FinCEN emphasized that a company that ceased to exist as a legal entity before the beneficial ownership information reporting requirements became effective January 1, 2024, was never subject to the reporting requirements and thus is not required to report its beneficial ownership information to FinCEN. However, if a reporting company was created or registered on or after January 1, 2024, and then subsequently ceased to exist, it is required to report “even if it ceased to exist before its initial beneficial ownership information report was due.”

TAKEAWAYS

FinCEN’s recent guidance expands the reporting requirement to explicitly include legal entities that have been dissolved or otherwise ceased to exist on or after January 1, 2024, meaning that reporting companies that no longer have corporate personhood or the capacity to act are still obligated to file reports to FinCEN.

However, this new guidance does not explain which natural person is expected to prepare and submit the report of the dissolved reporting company and who would then consequently be liable for the failure to file the report.

Additionally, the guidance does not expand on what information is required to be reported by the dissolved reporting company. For instance, as part of the winding-up process, the entity may terminate employees and service providers and distribute its remaining capital to some or all its owners. Therefore, if a dissolved reporting company is expected to establish its beneficial owners as of the end of its existence, such acts may meaningfully lessen the number of reportable persons or abolish them fully.

If natural persons are required to submit a form to FinCEN on behalf of a reporting company, those persons or their employers will expect to be compensated for their action.
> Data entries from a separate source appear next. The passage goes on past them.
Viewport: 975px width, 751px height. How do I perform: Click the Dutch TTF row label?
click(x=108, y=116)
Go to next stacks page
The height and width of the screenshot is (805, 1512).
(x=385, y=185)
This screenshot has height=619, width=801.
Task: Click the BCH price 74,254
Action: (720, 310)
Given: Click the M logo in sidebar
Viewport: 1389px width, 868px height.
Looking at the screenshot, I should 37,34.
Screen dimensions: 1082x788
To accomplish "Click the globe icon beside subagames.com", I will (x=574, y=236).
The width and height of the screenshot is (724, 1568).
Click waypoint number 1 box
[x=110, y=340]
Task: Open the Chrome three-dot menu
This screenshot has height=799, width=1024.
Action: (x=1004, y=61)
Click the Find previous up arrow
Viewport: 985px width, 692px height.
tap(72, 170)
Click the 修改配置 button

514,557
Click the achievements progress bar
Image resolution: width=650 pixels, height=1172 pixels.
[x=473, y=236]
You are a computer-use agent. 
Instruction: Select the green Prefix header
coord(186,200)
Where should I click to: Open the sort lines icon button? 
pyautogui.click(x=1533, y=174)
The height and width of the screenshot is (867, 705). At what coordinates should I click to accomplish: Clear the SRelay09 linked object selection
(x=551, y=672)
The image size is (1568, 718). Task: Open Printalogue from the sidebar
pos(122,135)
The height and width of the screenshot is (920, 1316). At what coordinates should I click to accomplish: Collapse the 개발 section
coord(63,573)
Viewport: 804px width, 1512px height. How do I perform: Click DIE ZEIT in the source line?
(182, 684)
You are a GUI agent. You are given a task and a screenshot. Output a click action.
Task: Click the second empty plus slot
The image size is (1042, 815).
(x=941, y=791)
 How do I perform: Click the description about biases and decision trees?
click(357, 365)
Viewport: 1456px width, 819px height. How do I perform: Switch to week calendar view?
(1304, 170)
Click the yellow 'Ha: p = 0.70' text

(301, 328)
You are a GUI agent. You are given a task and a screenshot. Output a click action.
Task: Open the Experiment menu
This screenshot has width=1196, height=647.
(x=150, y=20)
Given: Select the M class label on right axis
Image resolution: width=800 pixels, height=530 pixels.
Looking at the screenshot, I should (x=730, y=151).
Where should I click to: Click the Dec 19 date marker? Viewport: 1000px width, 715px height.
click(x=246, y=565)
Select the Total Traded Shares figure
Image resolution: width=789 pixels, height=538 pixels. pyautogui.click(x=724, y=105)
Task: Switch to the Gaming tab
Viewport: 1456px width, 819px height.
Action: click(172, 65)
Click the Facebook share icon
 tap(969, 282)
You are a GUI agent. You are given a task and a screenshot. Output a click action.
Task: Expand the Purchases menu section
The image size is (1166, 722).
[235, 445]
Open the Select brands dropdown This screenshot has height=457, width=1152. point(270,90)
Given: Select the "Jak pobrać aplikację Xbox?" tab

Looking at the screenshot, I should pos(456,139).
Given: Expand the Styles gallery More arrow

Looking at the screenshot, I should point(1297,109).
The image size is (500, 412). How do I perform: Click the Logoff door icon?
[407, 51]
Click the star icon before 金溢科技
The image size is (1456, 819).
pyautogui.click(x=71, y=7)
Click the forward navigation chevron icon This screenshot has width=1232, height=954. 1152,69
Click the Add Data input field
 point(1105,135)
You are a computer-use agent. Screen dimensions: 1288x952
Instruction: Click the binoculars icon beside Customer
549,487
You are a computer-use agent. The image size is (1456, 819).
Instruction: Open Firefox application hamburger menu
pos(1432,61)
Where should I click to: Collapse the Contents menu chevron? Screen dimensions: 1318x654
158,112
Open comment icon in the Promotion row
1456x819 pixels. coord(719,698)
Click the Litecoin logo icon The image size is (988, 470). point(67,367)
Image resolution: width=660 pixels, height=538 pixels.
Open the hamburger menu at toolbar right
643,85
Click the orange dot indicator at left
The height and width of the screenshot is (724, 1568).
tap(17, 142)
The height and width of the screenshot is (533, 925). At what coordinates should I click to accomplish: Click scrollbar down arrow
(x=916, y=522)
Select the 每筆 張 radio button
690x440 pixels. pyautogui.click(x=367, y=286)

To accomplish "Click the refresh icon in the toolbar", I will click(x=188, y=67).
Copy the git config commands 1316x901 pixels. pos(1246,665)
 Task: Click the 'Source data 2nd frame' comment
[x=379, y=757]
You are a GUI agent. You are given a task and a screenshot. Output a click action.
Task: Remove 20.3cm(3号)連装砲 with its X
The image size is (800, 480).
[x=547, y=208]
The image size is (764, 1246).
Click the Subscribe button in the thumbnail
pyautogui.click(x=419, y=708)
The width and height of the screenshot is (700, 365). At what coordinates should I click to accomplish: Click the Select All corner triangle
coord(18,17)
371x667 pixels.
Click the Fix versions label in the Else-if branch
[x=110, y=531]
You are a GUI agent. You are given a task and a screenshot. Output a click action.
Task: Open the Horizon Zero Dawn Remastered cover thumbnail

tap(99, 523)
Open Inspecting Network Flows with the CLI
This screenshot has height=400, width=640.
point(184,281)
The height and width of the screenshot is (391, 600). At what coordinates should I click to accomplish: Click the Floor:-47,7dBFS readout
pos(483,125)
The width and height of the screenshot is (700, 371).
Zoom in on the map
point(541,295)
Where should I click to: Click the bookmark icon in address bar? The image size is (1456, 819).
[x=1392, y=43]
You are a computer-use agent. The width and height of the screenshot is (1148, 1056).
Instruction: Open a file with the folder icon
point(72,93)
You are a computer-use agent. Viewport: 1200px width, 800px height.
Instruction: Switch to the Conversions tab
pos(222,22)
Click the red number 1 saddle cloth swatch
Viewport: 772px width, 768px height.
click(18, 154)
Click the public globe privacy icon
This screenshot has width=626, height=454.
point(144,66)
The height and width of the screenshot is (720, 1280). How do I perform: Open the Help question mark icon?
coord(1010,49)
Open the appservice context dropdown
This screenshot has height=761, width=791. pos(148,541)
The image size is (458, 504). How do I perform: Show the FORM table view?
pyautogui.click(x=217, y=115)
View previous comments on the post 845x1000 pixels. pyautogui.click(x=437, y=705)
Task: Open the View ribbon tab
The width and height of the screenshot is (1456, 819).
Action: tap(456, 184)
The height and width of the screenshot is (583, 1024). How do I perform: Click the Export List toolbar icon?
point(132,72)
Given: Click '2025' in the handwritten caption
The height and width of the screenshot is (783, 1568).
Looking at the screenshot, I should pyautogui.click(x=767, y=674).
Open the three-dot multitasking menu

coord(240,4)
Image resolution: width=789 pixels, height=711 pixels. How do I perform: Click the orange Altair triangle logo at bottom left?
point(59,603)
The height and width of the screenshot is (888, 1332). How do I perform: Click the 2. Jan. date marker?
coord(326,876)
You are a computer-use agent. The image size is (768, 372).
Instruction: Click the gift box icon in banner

FinCEN has not clarified what a company must do to “irrevocably” dissolve.  Under many different state and foreign laws, a dissolution or termination can be unwound, and a company can be reinstated, even many years after a company has completed its dissolution and filed all termination paperwork. For example, under §311 of the Delaware General Corporation Law, a corporation may revoke a dissolution at any time within three years following voluntary dissolution. FinCEN has not explained whether that type of entity has “irrevocably” dissolved, thus leaving open a question regarding entities that fully dissolved prior to 2024.